[What is required] Print the data from the line containing "Given: Choose the Aa label tool" through the line containing "first line of", reproducing those lines verbatim.

[Entries shown]
——————————

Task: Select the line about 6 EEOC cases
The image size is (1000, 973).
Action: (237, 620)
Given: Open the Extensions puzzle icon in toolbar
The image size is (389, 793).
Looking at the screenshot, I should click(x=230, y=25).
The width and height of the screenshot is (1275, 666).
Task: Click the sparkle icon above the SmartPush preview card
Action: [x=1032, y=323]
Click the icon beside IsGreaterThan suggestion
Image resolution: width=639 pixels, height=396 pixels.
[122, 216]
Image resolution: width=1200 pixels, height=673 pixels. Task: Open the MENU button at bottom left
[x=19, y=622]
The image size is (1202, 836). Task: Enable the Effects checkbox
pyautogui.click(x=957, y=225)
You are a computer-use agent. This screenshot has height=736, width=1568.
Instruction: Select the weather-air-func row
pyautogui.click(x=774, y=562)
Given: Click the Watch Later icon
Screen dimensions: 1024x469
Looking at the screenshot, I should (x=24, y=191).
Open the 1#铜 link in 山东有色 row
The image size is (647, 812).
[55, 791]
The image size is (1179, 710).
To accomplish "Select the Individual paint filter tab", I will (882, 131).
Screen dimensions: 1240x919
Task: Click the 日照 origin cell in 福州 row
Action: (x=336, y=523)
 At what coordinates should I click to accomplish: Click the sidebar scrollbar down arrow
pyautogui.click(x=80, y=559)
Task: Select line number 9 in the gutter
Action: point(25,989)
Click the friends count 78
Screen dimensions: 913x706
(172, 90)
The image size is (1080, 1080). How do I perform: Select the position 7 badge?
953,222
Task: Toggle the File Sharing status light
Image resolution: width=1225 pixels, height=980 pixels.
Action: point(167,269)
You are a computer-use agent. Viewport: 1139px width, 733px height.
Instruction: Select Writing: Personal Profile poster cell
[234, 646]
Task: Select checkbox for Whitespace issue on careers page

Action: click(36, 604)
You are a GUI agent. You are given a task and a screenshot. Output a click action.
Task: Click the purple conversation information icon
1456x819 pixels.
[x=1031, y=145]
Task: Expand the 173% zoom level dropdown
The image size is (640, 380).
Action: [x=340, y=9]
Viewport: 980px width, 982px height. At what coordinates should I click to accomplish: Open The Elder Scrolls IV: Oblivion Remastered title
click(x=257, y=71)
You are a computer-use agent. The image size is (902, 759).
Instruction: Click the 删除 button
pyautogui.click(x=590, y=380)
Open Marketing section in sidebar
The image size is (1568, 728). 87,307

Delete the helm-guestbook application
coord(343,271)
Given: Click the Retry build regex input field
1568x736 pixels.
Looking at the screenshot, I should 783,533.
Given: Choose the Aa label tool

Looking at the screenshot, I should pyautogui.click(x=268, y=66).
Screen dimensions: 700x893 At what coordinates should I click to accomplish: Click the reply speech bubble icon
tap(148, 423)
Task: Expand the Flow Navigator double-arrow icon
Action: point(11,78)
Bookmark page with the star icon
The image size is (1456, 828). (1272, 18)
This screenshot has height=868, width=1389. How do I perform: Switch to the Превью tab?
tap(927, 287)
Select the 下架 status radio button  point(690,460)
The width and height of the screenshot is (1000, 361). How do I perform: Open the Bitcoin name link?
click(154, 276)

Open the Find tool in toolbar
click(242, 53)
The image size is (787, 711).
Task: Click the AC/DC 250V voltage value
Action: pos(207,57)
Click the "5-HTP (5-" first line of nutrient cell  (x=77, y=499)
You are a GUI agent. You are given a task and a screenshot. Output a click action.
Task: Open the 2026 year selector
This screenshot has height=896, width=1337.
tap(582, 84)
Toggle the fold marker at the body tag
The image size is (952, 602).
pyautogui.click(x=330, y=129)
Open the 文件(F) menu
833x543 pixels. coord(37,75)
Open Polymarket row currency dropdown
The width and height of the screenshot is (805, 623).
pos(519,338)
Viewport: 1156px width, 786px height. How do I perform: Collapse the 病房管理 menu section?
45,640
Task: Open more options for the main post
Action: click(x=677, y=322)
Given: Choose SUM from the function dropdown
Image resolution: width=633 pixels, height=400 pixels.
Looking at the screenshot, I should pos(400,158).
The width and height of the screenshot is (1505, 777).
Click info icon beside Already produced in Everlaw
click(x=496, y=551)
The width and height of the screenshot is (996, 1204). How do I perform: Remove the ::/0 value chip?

——————————

[Answer to the task]
Given: Choose the Aa label tool

Looking at the screenshot, I should pyautogui.click(x=268, y=66).
Screen dimensions: 700x893 At what coordinates should I click to accomplish: Click the reply speech bubble icon
tap(148, 423)
Task: Expand the Flow Navigator double-arrow icon
Action: point(11,78)
Bookmark page with the star icon
The image size is (1456, 828). (1272, 18)
This screenshot has height=868, width=1389. How do I perform: Switch to the Превью tab?
tap(927, 287)
Select the 下架 status radio button  point(690,460)
The width and height of the screenshot is (1000, 361). How do I perform: Open the Bitcoin name link?
click(154, 276)

Open the Find tool in toolbar
click(242, 53)
The image size is (787, 711).
Task: Click the AC/DC 250V voltage value
Action: pos(207,57)
Click the "5-HTP (5-" first line of nutrient cell  (x=77, y=499)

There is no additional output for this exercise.